Department of Anesthesiology, Shengjing Hospital of China Medical University, Shenyang, 110004, China.
BMC Anesthesiol. 2020 Jun 2;20(1):135. doi: 10.1186/s12871-020-01052-4.
There is very little published literature and none that discussed care in a neonate regarding anesthetic risk and management of neonate with congenital bronchobiliary fistula during thoracoscopy and thoracotomy. This article analyzes related risk factors and literature review from perioperative ventilation, circulation and other aspects of management.
A neonate diagnosed as congenital bronchobiliary fistula combined with severe chemical pneumonia, consolidation of the lungs, and infection was facing the risk of anaesthesia under thoracoscopy exploration surgery, who experiened more than 20 days diagnostic period before operation. Many risk factors have led to conversion from minimally invasive surgery to thoracotomy, including persistent hypoxemia, hypercapnia, difficult surgical exposure and extremly difficulty of intraoperative ventilation management. Anesthesia maintenance after conversion to open access remained problematic. Fortunately the patient showed no sign of any adverse CNS effects after 4 months of follow-up.
The most prominent anesthesia challenges are hypoxemia, increased airway resistance, impaired ventilation, and the risk of metabolic acidosis. Close cooperation among the entire neonatal medical team is the key factors in successful management of this rare case.

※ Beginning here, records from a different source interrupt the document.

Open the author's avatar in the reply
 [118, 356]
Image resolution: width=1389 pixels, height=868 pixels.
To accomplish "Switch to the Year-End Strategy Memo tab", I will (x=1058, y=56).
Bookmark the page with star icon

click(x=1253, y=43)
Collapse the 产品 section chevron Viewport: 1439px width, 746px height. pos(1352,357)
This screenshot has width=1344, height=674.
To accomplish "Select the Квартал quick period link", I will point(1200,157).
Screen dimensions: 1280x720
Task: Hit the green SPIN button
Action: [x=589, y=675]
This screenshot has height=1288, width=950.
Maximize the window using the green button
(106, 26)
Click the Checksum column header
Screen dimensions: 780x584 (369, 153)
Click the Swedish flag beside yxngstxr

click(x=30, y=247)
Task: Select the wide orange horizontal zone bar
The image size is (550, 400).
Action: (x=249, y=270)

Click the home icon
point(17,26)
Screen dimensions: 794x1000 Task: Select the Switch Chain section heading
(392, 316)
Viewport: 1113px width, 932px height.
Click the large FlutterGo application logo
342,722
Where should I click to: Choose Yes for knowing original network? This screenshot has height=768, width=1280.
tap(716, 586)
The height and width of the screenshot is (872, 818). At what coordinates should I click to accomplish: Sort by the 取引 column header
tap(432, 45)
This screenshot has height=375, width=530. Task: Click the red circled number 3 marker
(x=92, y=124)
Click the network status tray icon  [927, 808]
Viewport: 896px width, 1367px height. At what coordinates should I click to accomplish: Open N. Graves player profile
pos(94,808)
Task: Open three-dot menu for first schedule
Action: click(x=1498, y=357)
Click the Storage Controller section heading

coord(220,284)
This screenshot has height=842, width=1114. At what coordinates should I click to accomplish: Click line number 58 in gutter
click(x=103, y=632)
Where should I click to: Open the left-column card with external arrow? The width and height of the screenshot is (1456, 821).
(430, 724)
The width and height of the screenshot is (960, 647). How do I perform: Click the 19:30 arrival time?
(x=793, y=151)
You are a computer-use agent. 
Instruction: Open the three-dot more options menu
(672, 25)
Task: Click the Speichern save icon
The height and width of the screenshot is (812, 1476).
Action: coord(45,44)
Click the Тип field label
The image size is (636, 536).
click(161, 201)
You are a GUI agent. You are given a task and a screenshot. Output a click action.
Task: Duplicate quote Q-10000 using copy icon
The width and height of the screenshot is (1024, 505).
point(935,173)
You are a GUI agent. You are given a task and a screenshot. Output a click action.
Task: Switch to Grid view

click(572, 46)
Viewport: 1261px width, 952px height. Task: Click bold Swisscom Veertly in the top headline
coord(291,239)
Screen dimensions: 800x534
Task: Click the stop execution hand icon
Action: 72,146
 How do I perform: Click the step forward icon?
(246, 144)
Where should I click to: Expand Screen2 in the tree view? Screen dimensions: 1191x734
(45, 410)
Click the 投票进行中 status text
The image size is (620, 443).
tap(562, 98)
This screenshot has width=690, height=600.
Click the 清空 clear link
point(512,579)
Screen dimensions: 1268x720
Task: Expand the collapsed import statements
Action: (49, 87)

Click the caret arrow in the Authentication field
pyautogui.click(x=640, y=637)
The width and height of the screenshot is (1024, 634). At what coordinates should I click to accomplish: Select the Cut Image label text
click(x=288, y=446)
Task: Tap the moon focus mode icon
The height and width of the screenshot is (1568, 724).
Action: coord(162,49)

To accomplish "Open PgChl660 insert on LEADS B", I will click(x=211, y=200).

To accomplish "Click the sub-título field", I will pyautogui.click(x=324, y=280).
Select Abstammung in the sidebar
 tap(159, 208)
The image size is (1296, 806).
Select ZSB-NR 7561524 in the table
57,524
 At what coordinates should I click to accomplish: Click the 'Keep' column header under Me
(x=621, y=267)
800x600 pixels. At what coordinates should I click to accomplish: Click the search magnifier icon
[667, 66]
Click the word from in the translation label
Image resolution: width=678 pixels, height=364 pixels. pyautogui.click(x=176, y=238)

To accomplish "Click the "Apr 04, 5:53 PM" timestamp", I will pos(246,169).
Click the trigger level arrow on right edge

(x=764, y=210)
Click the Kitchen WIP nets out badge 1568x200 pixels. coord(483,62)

目前发表的相关文献很少,也没有文献讨论过在胸腔镜和开胸手术中,对患有先天性支气管胆管瘘的新生儿进行麻醉风险评估和管理。本文从围手术期通气、循环等方面分析了相关的危险因素和文献回顾。
一名新生儿被诊断为先天性支气管胆管瘘,合并严重化学性肺炎、肺部实变和感染,面临着胸腔镜探查手术麻醉的风险,在手术前经历了超过 20 天的诊断期。许多风险因素导致微创手术转为开胸手术,包括持续低氧血症、高碳酸血症、手术暴露困难以及术中通气管理极度困难。转为开放手术后的麻醉维持仍然存在问题。幸运的是,患者在随访 4 个月后没有出现任何中枢神经系统不良反应的迹象。
最突出的麻醉挑战是低氧血症、气道阻力增加、通气受损和代谢性酸中毒的风险。整个新生儿医疗团队的密切合作是成功管理这一罕见病例的关键因素。